After scapegoating the Solicitor General, Liberals then engaged in damage control, which included distancing themselves from ObamaCare as quickly as one moves away from someone with body odor. Remarkably, Liberals began calling ObamaCare a “bi-partisan bill”. Liberals made this claim despite the fact that ObamaCare was passed without one “yes” vote by a Republican in the House or in the Senate. Only Democrats voted in favor of the bill. A Democrat President signed it into law. ObamaCare is theirs and theirs alone.

Next, Liberals began waging a publicity campaign, in both the “old” and “new” media, in a post-oral argument attempt to convince the Justices not to invalidate ObamaCare, even if the Constitution supports such a decision.

Liberals started advancing various themes, including that the Justices should not strike down all or part of ObamaCare because to do so would require a close vote. If the Justices strike down the law by a close vote, the theme continued, then the public would view the Court as “political” and the Court’s reputation would be diminished for decades. (For Liberals, these same concerns do not apply if the Justices uphold ObamaCare by a close vote; in that circumstance, they will call the Justices “courageous.”)

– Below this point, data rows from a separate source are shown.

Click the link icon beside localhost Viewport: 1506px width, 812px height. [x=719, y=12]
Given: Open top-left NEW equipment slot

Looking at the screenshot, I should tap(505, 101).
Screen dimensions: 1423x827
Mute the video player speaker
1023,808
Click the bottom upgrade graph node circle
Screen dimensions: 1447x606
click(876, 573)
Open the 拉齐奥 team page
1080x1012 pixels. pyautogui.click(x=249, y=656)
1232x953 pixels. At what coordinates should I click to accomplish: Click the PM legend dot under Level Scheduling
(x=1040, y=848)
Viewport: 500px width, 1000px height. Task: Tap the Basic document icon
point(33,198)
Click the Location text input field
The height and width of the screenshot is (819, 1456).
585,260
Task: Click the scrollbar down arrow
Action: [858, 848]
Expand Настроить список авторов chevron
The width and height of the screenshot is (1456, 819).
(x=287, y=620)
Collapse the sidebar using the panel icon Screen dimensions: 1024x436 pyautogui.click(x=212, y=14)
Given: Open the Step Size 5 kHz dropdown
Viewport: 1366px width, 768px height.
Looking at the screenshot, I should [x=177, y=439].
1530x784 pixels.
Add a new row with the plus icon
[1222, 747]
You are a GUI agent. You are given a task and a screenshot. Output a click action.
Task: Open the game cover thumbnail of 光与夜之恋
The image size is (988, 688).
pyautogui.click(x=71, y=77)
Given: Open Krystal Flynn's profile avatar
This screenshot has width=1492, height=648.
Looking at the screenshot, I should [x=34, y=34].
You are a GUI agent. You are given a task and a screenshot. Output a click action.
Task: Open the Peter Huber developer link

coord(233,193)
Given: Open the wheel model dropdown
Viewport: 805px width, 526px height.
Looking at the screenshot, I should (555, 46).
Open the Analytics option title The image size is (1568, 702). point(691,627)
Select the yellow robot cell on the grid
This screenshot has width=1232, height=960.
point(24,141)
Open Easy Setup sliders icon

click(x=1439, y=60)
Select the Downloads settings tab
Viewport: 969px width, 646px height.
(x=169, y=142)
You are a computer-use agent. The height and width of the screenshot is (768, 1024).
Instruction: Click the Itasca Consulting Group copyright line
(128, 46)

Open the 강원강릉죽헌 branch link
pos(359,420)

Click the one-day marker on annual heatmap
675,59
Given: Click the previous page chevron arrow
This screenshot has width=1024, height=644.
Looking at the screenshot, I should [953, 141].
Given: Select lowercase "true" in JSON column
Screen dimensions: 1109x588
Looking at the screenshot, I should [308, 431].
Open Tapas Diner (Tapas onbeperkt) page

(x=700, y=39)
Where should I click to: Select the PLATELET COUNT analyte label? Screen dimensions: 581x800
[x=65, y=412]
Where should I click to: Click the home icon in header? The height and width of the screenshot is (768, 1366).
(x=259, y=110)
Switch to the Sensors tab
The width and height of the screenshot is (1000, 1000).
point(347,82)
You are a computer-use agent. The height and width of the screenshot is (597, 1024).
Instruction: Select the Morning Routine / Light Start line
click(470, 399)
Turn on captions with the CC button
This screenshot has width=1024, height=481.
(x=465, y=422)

Here, apparently, is how the scenario of their publicity campaign is supposed to play out:

(It is mid-afternoon at the Supreme Court. The Justices have already held their post-oral argument conference and have cast their preliminary votes in the ObamaCare case. Justice Scalia is working at his desk. A beautiful Italian opera is playing softly in the background. His telephone rings. He answers it.)

“Hello?”

“Nino. It’s me, Ruth.”

“Hey, Ruth. What’s up?”

“Have you seen/heard the commentaries in/on [fill in whatever Liberal newspaper, blog, website, radio show, or television show you want]?”

“No.”

“Well, they are saying we better uphold the Affordable Care Act or the public will think we are political and will not respect us anymore.”

“Oh no! Let’s get the others on the line!”

(Minutes later, the nine Justices are on a conference call. Justice Ginsburg repeats what she just told Justice Scalia. Immediately, those Justices, who initially had voted to invalidate ObamaCare, change their minds and decide to uphold it.)

Unfortunately for Liberals, despite the publicity campaign they are now waging, Justices are not swayed by public opinion, as Justice Thomas recently explained.

One of the main reasons is that Justices have lifetime appointments. Unless they commit an impeachable offense, they will remain a Justice until they retire or die. They do not have to worry about being re-elected. They are not concerned that their salary will be based on how they rule in a case. They do not have to jockey for position so they can get a better judge job—they already sit on the highest court in the land. In short, their lifetime appointments insulate them from outside pressure. They rule on cases based on their interpretations of the Constitution, even if the public disagrees with those interpretations.

By now, the Justices have rendered their preliminary votes in the case. These votes are based on the arguments in the briefs the parties and the “friends-of-the-court” have filed, by the oral argument presentations, by the Justices’ discussions, and, most importantly, by the Constitution.

Granted, those preliminary votes may change. But, any changes will not be caused by the views of an outside commentator. At this point, any vote changes will occur based on the strength of the Constitutional interpretations laid out in the various opinions the Justices will be circulating among themselves.

That is how the process works—just as it should. We will know the outcome of that process by June.